Whether road projects would fail or not isn't really the issue, but that nobody ever bothers to ask the question. Road projects are basically given a free pass, while transit projects are put through the wringer and require voter support. It's just a very uneven playing field.

 

In other words, the actual results might be exactly what they are today.

 

I'd also note that the 3C project need not be put to a statewide vote outside of the legislature, though those hurdles alone are disappointing enough.

I would generally argue that if it is walkable w/in about hour+ and perhaps accessible via transit to the core in less than 15 minutes, then you aren't in a sprawling situation. Suburban development was constructed in opposition to urban life by opponents of the urban influence on the American character - often the rural and small town politicians who dominated most state capitals.

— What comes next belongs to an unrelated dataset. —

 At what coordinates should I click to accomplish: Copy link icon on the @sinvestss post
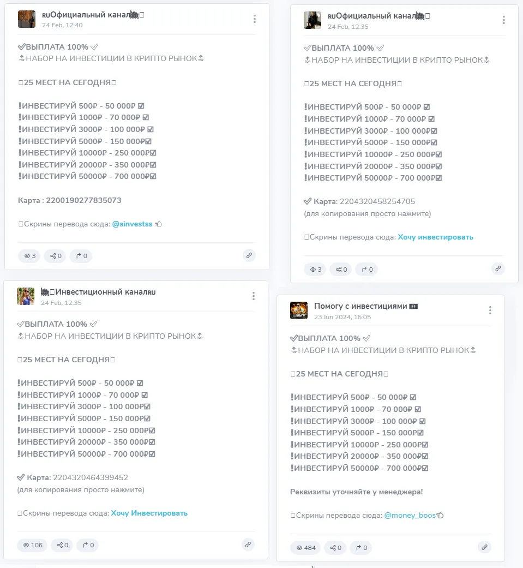coord(249,255)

Gramarye, of course we all know that there are increased costs associated with density.  I hope that you are not actually trying to deny that cities are the economic engines of our economy, where our best ideas are born.  Simply put, if that were not true, then we wouldn't have cities.

 

I don't know what to say to this.  Yes, there have been good ideas to come from cities, but there have also been good ideas to come from suburbs and rural areas, too.  Ideas come from people, not from places.

 

I disagree.  They mostly come from people interacting in useful ways in space.  Interactions in suburbs are designed to be less frequent and have ended up also being less useful.  That is self-evident to anyone who has lived in both.

 

Having lived in both, I don't know how you could say this.  I doubt you would find suburban neighborhoods where most everyone on the block doesn't know each other and have some social relationship.  Meanwhile I know a couple people on my floor, I hang out with my one neighbor, but otherwise I know nothing about anyone in the rest of my building.  In the 10 plus years of apartment living I did, I was never particular interactive with my neighbors.  City life is more transient anyway...people are more rooted in suburbs and take more time to know their neighbors. People are typically closer in smaller towns than they are in large cities.

 

Anyway, cities deteriorated for no other reason than the same reasons why each of you won't live in parts of your city.  If you're really looking to be some noble urban trend setter, get out of your hip urban neighborhood and go live where the people you're chastising won't.  Then I'll listen to this nonsense about how government subsidies, highways, or whatever policy caused inner cities to decline. 

 

The reason cities decline is exactly as Gramarye stated:  decline of safety, decline of schools, and a decline of a standard of living.  So people moved where the criteria that is important to them could be met - the same reason you've chose to live where you live.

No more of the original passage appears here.